_Work to be completed_:
Could you set down the listing below exactly and omit its images?

_Input material_:

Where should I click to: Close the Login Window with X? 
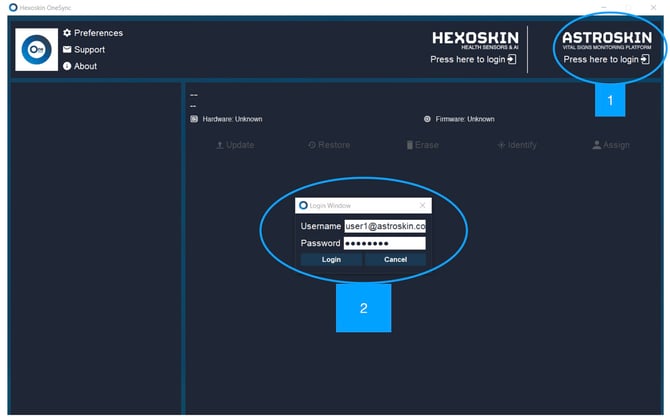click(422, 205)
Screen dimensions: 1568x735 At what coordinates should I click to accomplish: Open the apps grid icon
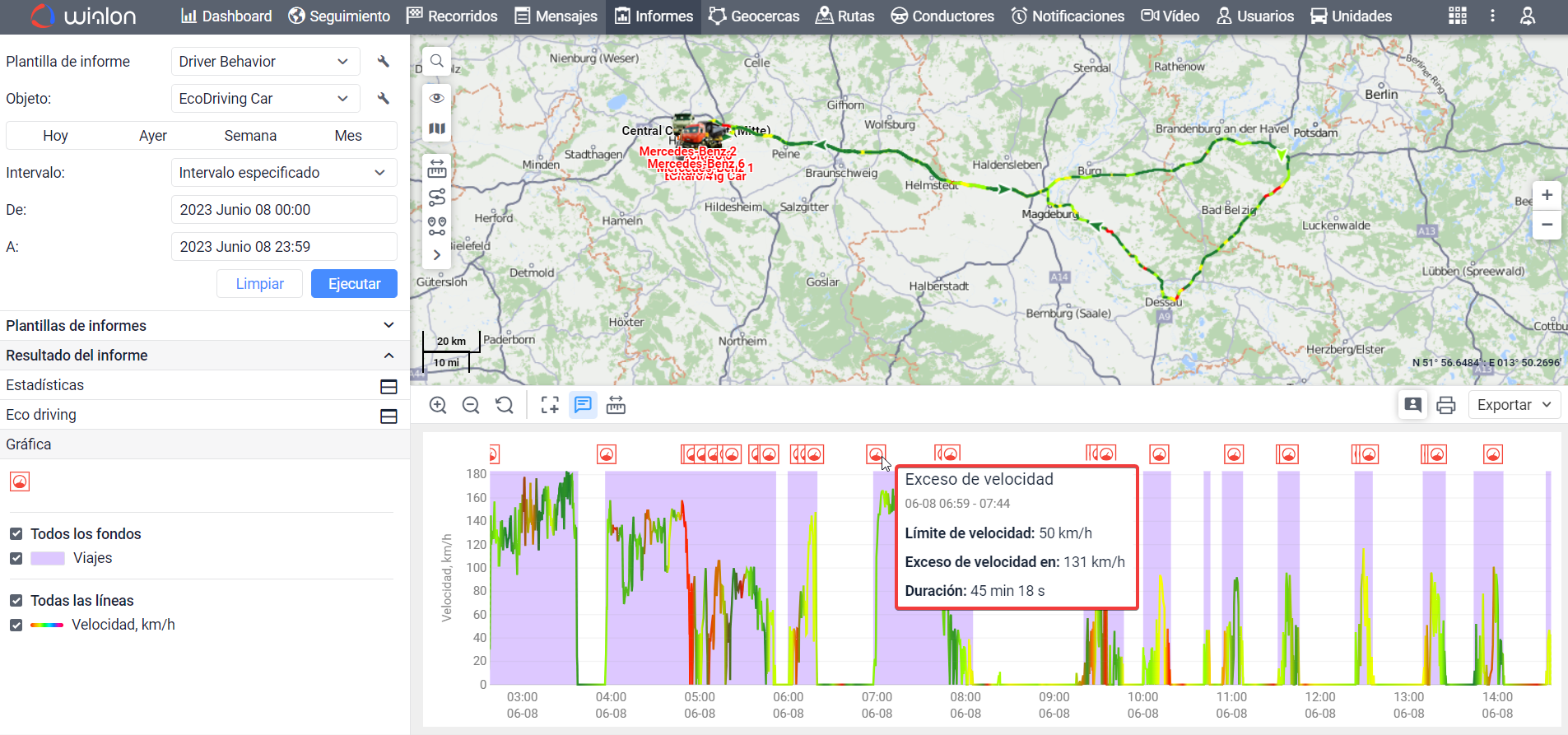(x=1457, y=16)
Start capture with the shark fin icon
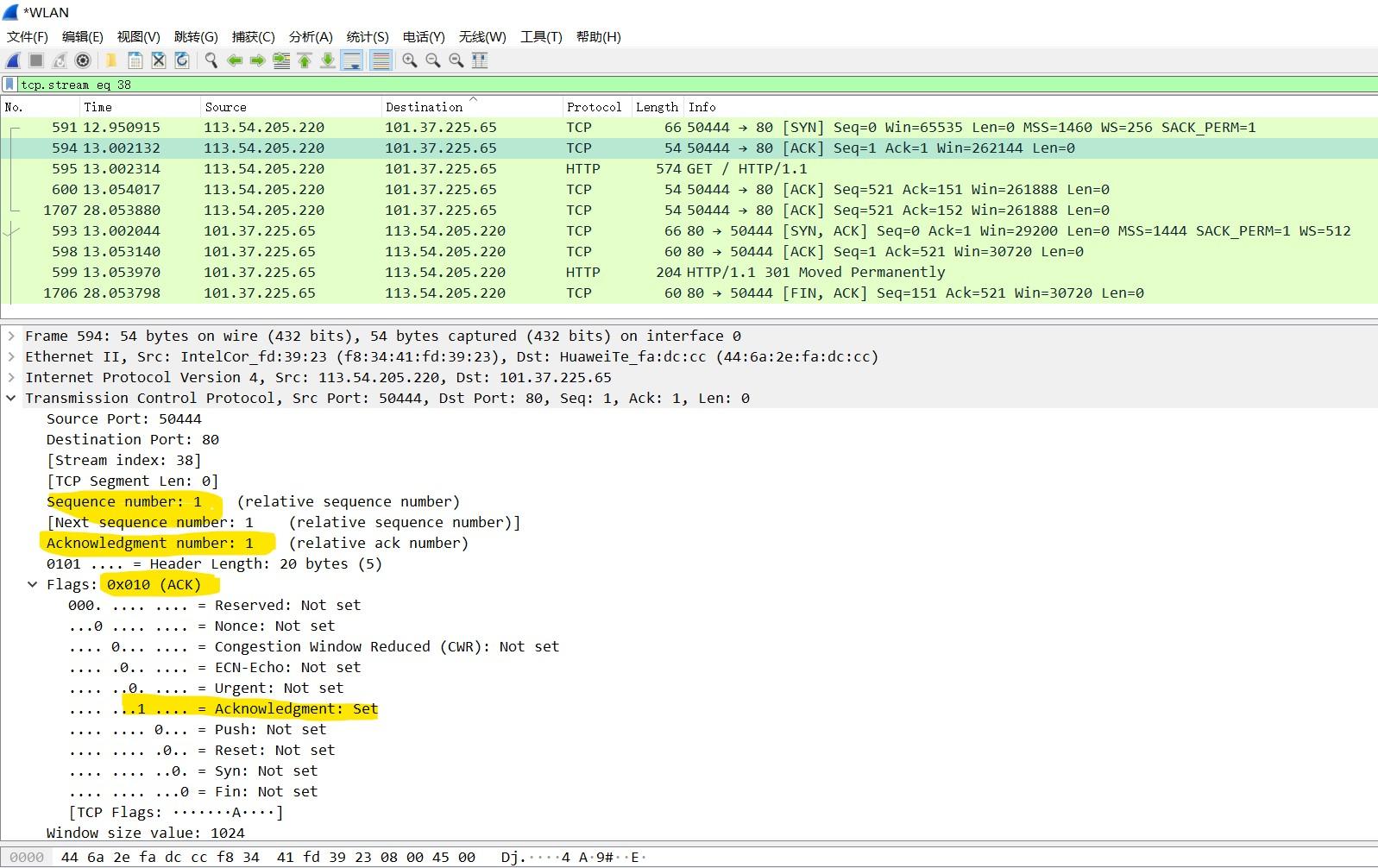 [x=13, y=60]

_Solved exercise_:
Where should I click to: Close the Login Window with X? 
click(422, 205)
Screen dimensions: 1568x735 At what coordinates should I click to accomplish: Open the apps grid icon
(x=1457, y=16)
Start capture with the shark fin icon
 [x=13, y=60]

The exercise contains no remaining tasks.